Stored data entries

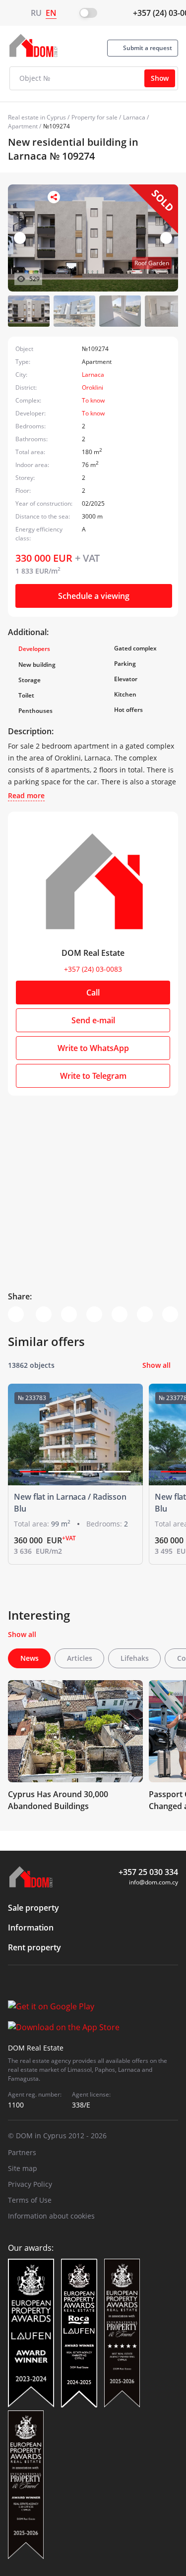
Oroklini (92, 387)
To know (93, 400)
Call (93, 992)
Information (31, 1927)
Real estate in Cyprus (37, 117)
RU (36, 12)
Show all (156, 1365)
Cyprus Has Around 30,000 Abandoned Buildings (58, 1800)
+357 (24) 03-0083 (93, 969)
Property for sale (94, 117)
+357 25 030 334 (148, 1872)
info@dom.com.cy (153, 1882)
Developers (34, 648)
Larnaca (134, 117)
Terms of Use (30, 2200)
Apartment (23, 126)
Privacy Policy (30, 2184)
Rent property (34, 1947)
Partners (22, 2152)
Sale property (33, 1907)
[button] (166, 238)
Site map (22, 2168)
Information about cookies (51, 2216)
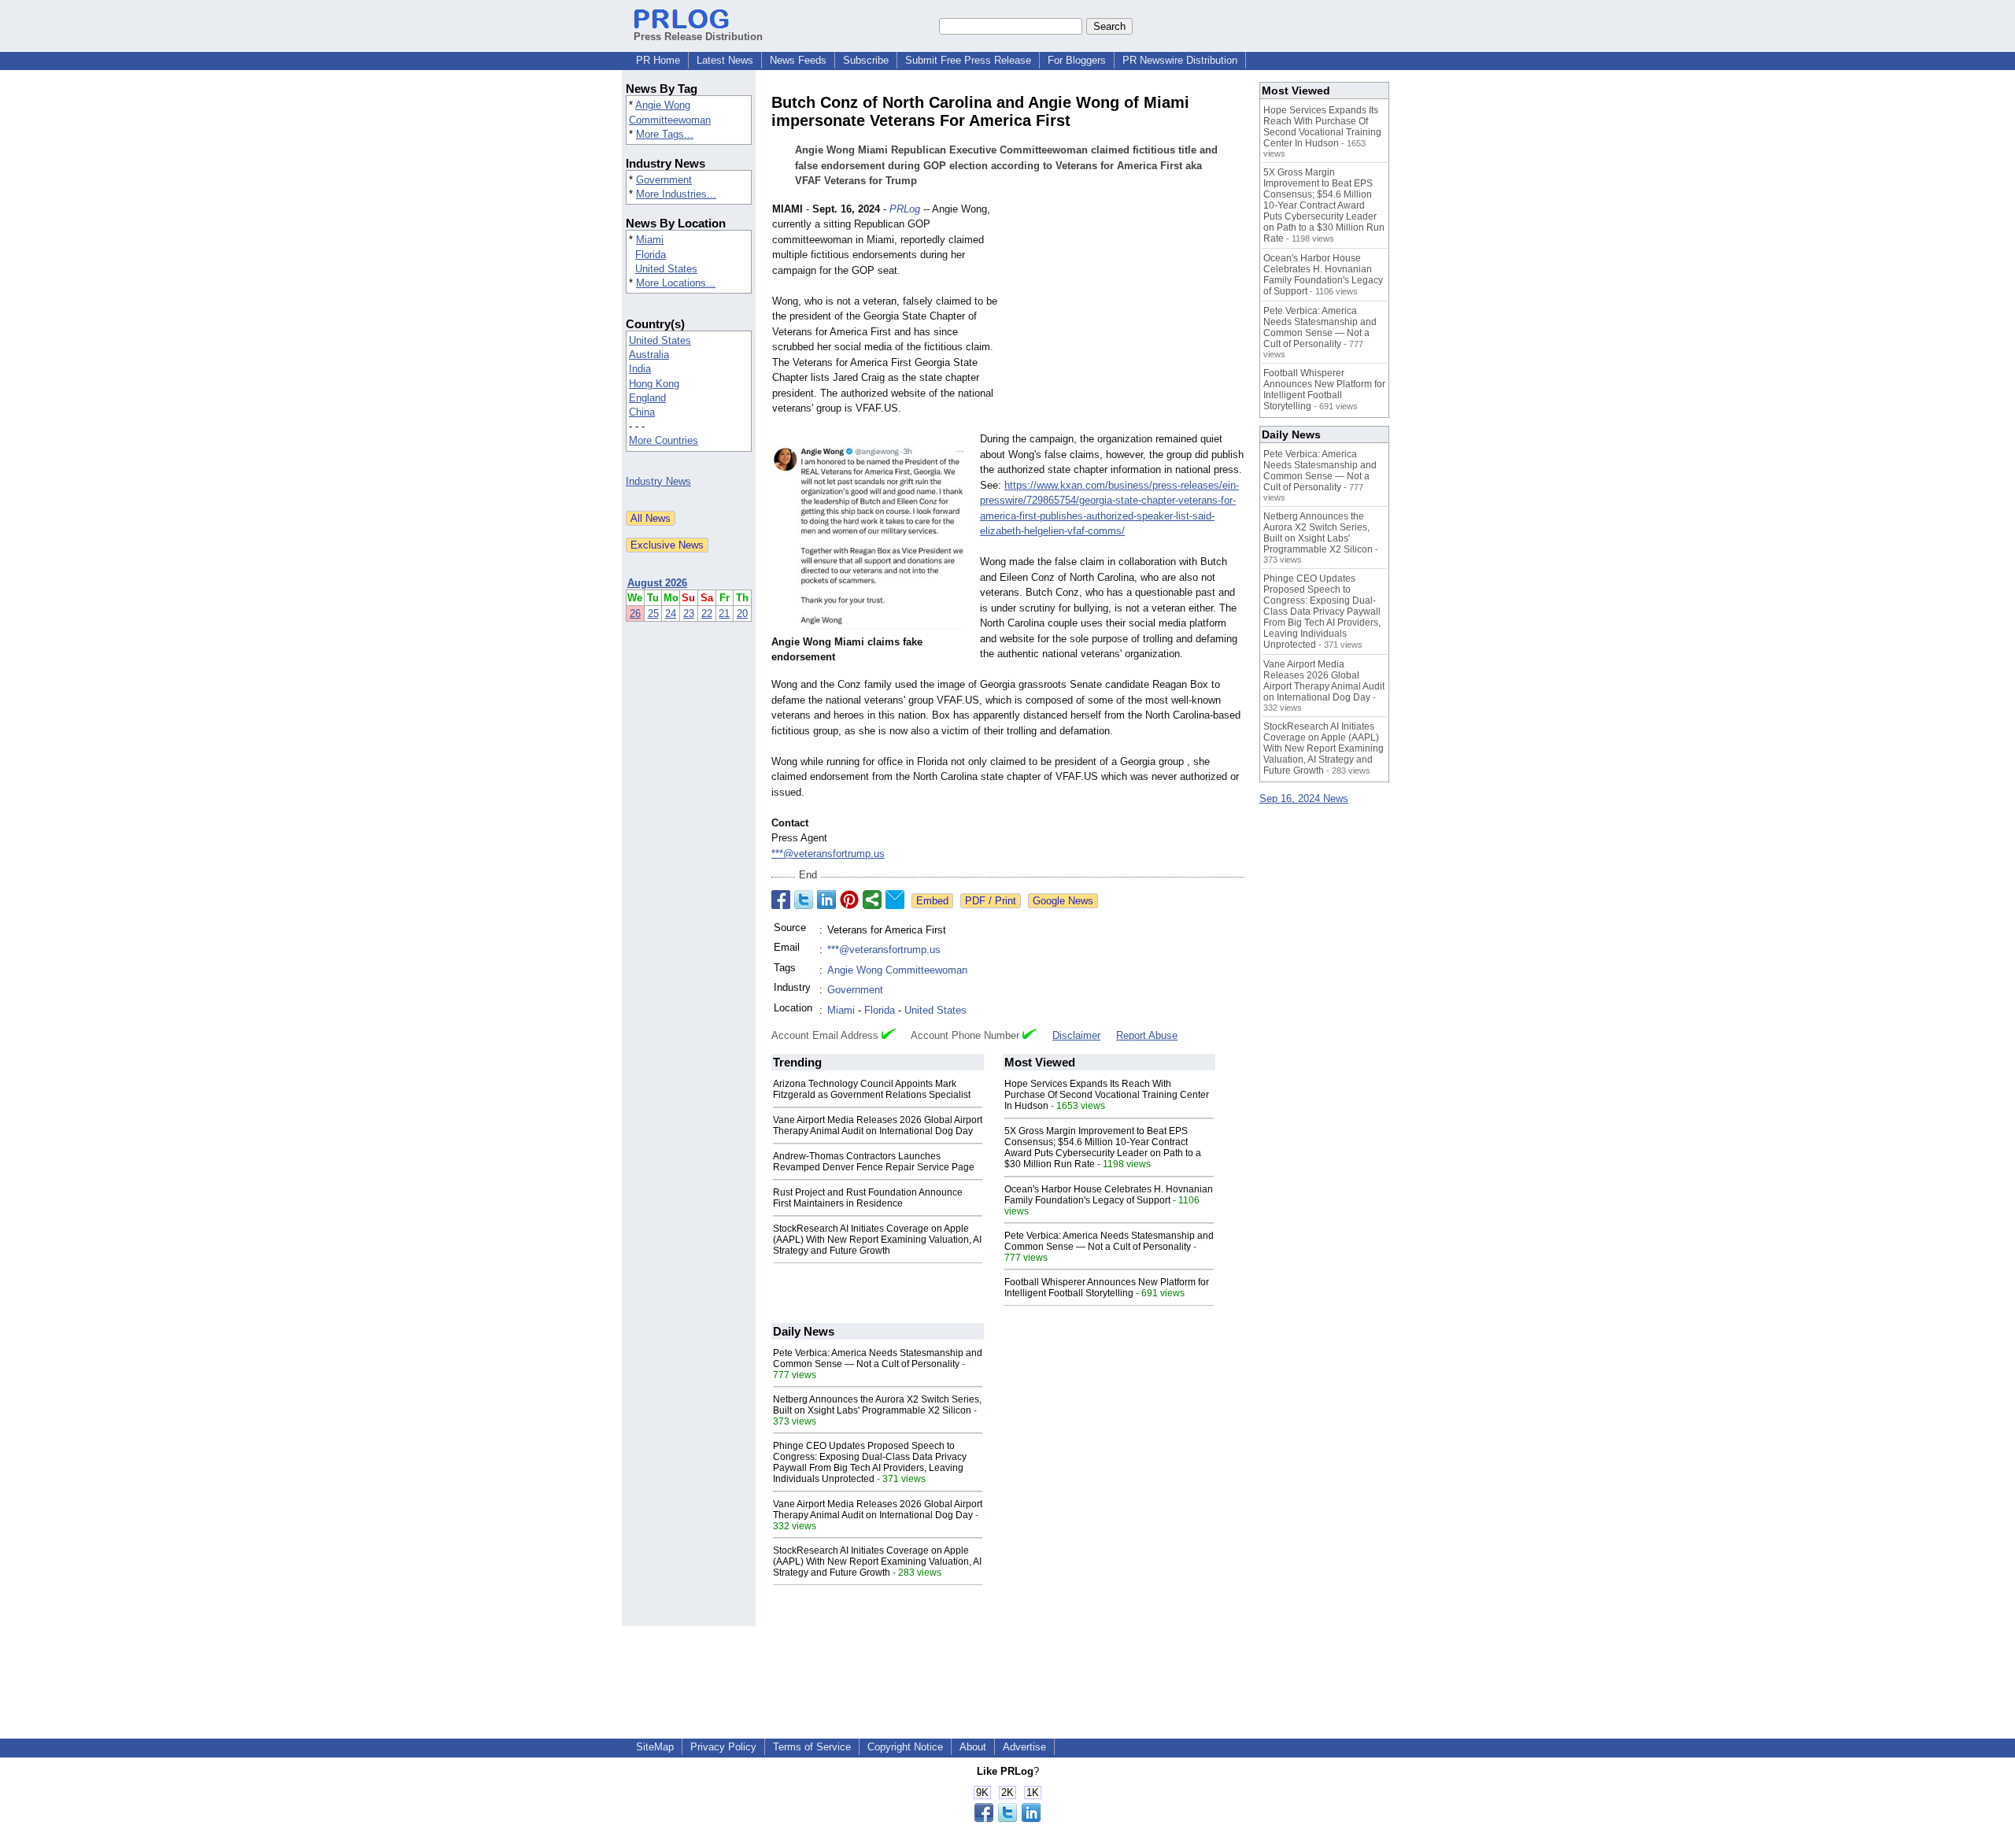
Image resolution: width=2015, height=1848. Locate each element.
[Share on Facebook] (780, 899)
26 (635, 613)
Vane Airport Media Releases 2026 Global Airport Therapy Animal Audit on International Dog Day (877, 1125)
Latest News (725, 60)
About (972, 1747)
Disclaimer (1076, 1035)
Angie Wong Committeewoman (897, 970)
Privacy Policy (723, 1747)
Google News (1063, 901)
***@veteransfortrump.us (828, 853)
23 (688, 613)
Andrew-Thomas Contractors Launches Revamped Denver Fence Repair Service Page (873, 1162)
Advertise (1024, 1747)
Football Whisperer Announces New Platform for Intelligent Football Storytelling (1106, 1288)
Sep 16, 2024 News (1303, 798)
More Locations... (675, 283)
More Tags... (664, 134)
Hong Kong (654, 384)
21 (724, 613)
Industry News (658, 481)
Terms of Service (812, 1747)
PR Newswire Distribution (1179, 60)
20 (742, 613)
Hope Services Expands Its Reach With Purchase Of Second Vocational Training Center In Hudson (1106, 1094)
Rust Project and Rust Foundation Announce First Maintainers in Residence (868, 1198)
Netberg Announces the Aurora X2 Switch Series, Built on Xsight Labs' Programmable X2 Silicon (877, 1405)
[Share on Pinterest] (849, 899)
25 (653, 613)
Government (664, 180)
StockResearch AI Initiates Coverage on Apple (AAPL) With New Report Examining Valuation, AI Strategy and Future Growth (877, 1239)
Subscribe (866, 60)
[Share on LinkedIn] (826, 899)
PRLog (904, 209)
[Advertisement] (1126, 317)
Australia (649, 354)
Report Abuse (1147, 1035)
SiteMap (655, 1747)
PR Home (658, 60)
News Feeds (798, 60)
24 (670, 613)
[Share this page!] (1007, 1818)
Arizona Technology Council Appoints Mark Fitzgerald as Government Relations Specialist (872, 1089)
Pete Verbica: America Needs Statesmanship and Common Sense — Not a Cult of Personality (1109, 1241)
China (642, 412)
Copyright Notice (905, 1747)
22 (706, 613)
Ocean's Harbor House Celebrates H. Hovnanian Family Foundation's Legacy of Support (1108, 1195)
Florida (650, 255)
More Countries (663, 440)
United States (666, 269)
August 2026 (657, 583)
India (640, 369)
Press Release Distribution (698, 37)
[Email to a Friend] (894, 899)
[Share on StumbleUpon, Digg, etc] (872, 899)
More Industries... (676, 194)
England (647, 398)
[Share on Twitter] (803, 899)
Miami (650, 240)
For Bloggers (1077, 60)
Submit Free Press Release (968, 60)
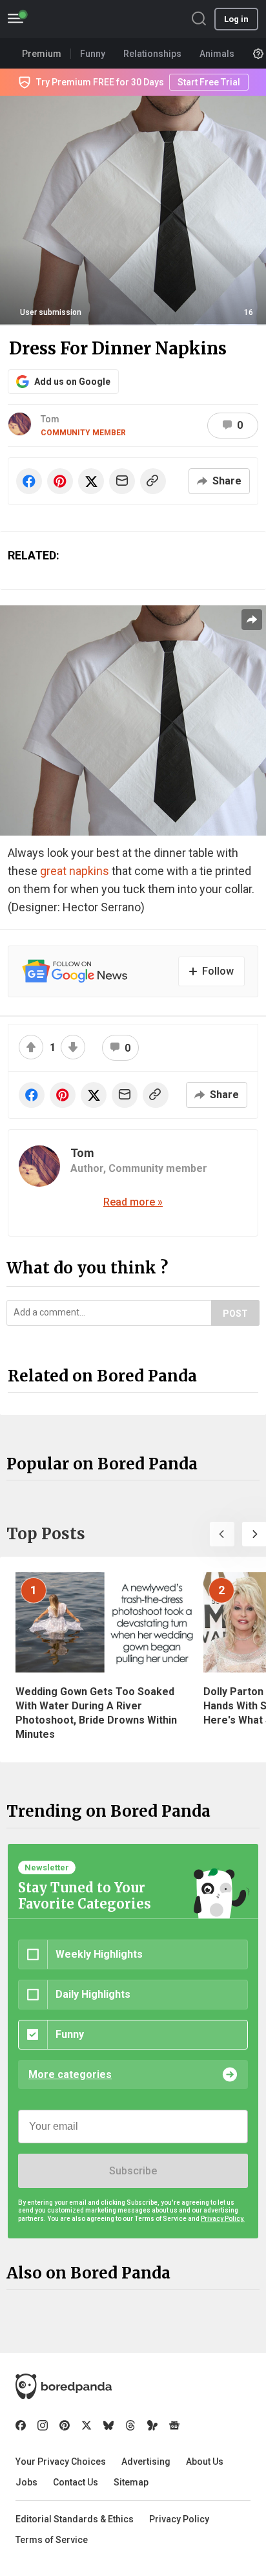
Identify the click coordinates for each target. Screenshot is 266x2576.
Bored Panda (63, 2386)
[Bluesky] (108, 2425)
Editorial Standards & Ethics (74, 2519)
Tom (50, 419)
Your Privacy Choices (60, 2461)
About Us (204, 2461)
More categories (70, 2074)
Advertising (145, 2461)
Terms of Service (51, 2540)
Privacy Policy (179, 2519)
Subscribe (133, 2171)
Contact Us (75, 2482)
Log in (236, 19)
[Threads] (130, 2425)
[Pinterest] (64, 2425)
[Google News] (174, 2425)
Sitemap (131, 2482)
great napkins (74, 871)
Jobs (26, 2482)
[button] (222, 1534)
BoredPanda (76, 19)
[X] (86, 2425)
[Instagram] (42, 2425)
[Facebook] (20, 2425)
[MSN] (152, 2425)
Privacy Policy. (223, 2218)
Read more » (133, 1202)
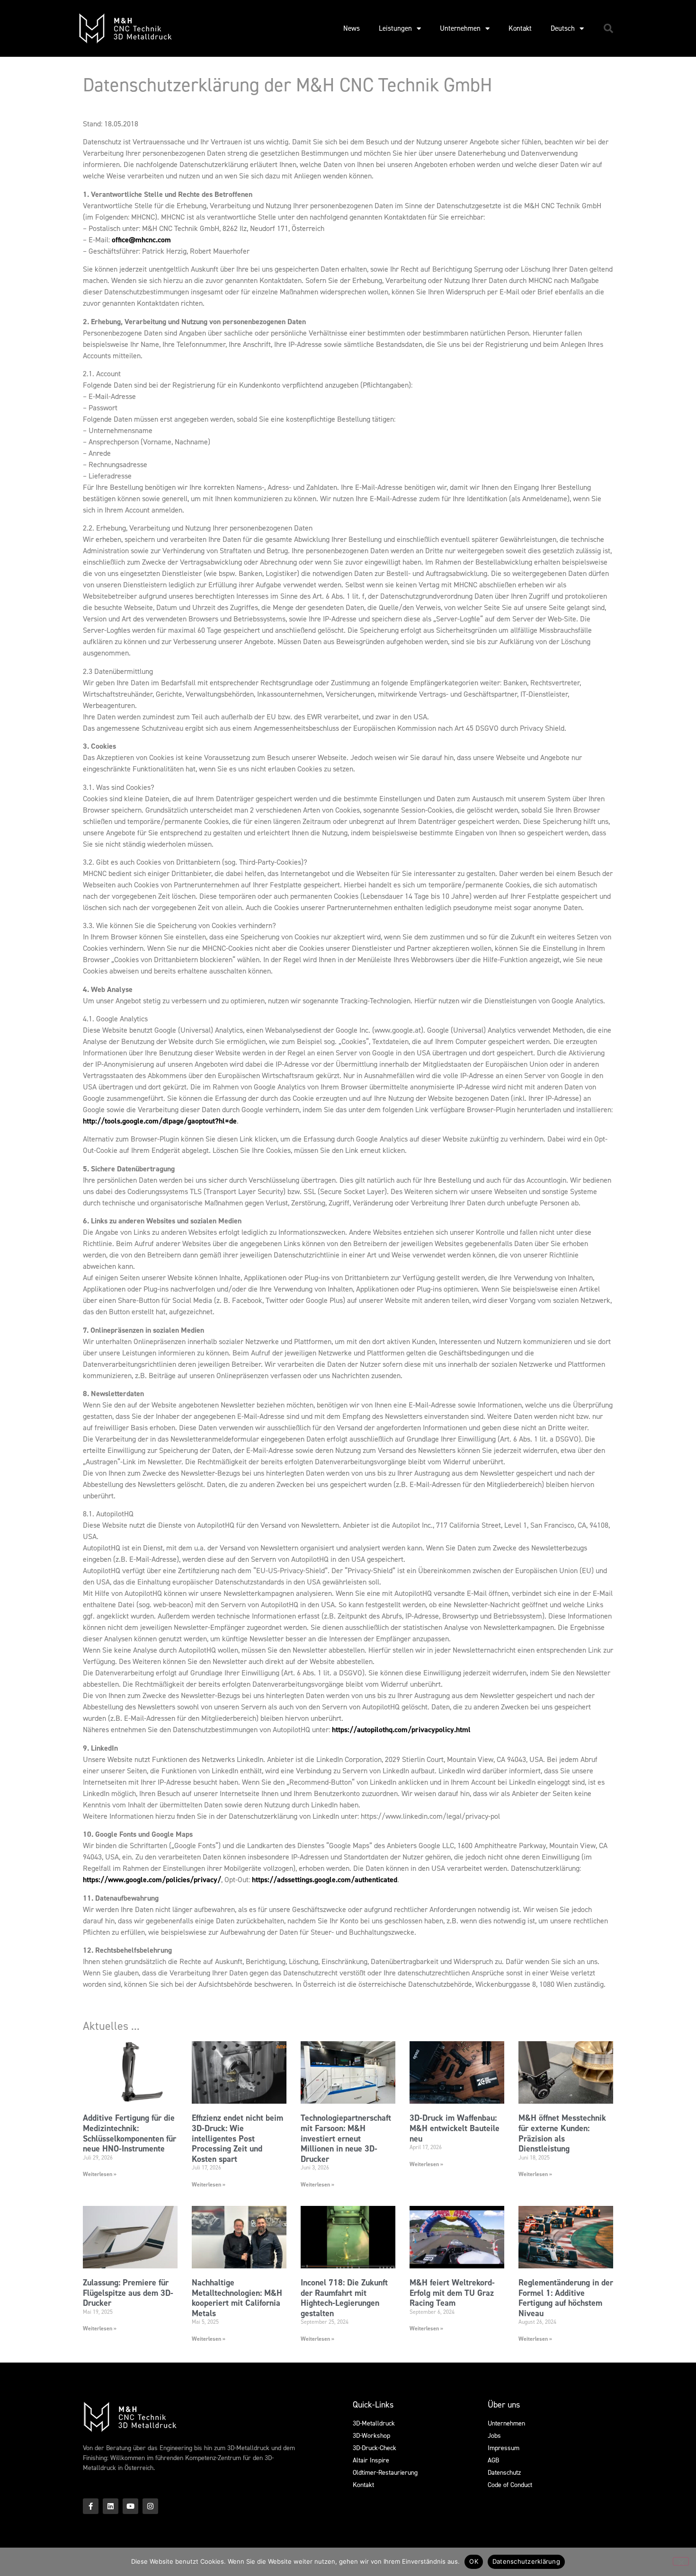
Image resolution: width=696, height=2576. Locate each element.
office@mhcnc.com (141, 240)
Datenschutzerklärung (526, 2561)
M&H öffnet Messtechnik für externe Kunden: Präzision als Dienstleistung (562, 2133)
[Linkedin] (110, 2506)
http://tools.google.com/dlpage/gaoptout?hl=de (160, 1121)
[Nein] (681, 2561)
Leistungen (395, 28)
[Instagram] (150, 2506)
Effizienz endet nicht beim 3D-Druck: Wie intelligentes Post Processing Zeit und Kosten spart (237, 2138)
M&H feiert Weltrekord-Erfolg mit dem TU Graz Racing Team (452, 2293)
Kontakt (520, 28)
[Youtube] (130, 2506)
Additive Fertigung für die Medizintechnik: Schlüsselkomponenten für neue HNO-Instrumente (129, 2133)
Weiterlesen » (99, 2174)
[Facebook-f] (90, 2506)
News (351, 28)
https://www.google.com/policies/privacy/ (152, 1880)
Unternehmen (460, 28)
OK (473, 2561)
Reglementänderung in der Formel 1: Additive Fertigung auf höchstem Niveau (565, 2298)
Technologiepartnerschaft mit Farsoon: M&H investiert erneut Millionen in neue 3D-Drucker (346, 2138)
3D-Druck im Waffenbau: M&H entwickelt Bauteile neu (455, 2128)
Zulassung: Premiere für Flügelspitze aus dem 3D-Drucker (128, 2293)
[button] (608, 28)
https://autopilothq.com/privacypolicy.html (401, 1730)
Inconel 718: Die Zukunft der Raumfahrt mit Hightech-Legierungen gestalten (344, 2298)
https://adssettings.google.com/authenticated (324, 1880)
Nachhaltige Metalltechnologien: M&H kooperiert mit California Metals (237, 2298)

__PROBLEM STATEMENT__. Scan the records above. Return every line with "Terms" in it.

__WRITTEN ANSWER__.
Terms of Use (30, 2200)
Terms of Service (812, 1747)
Terms of Service (51, 2540)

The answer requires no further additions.